Women are represented as objects in food ads that are shown everywhere you look. This perpetuates the problem of the hyper-sexualization of women by creating an association between food and women as sex symbols. The exhibit will explore the history of food advertising that appeared in popular American magazines to understand better how they are encoding ideologies of gender, sexuality, race, and class into people's minds even today.

This exhibition shows the general shifting of social expectations of women in the late 19th to early 20th centuries, such as women's domestic responsibilities as wives and mothers to other equally problematic stereotypes about working women. These slim, successful, and liberated women figures in food advertisements created the extra stress women felt that they needed to be both successful in the workplace and domestic chores at home.

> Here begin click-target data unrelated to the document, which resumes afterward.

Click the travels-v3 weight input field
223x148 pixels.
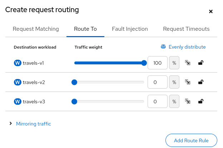tap(157, 102)
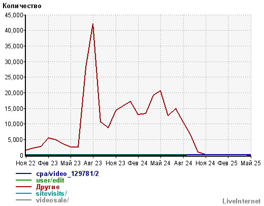264x206 pixels.
Task: Click the red Другие legend line swatch
Action: click(x=23, y=187)
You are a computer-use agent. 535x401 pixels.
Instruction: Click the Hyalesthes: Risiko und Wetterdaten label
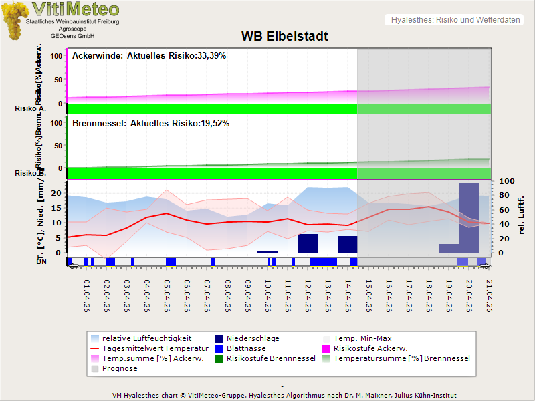click(455, 20)
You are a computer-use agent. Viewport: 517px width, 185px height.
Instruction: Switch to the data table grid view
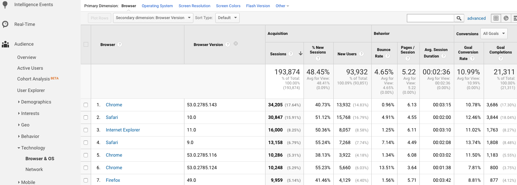496,18
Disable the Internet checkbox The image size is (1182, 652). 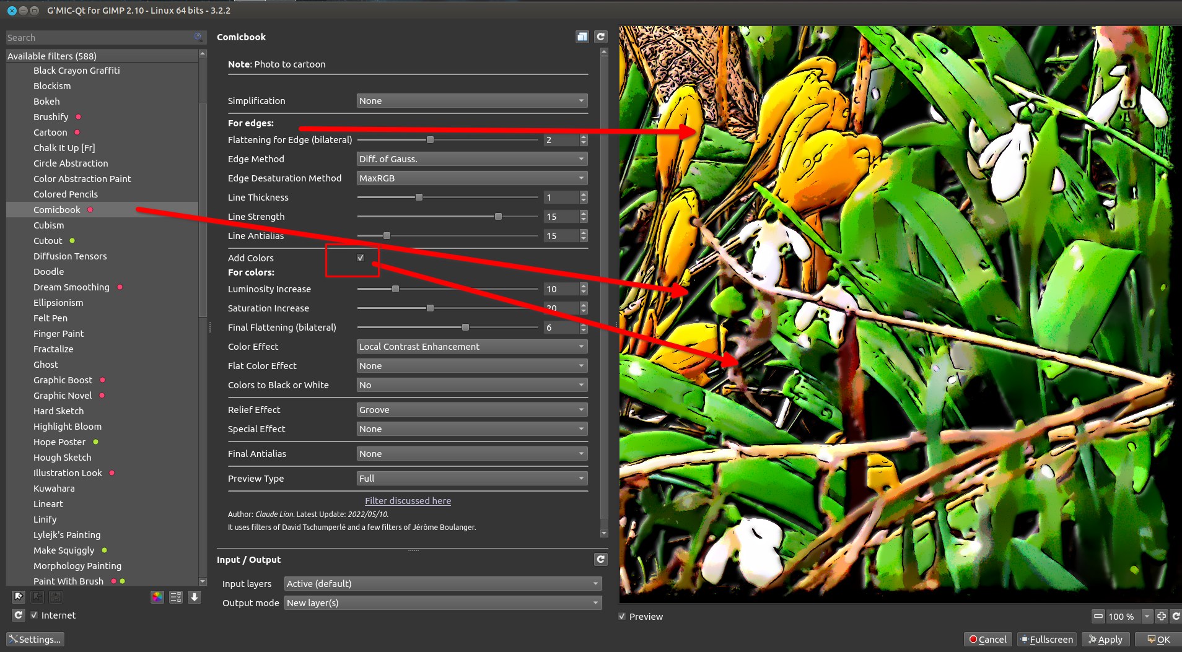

All works included are a part of the Walt Reed Illustration Collection in the Dowd Illustration Research Archive at Washington University Libraries.



Visual Tropes


Although women accounted for almost half of the workforce by the 70s, advertisements had not caught up. A series of ads showed the normal situations of women serving for their families.



<The Housewife and the Sex Object>



Gender Tropes

After WWil, women were almost exclusively displayed as housewives and sex objects. In response to the demographic shift of women into the workforce and the women's liberation movement in the 60s and 70s, advertisements started to adopt a glamorized version of the working woman, dubbed the "new woman" or "superwoman."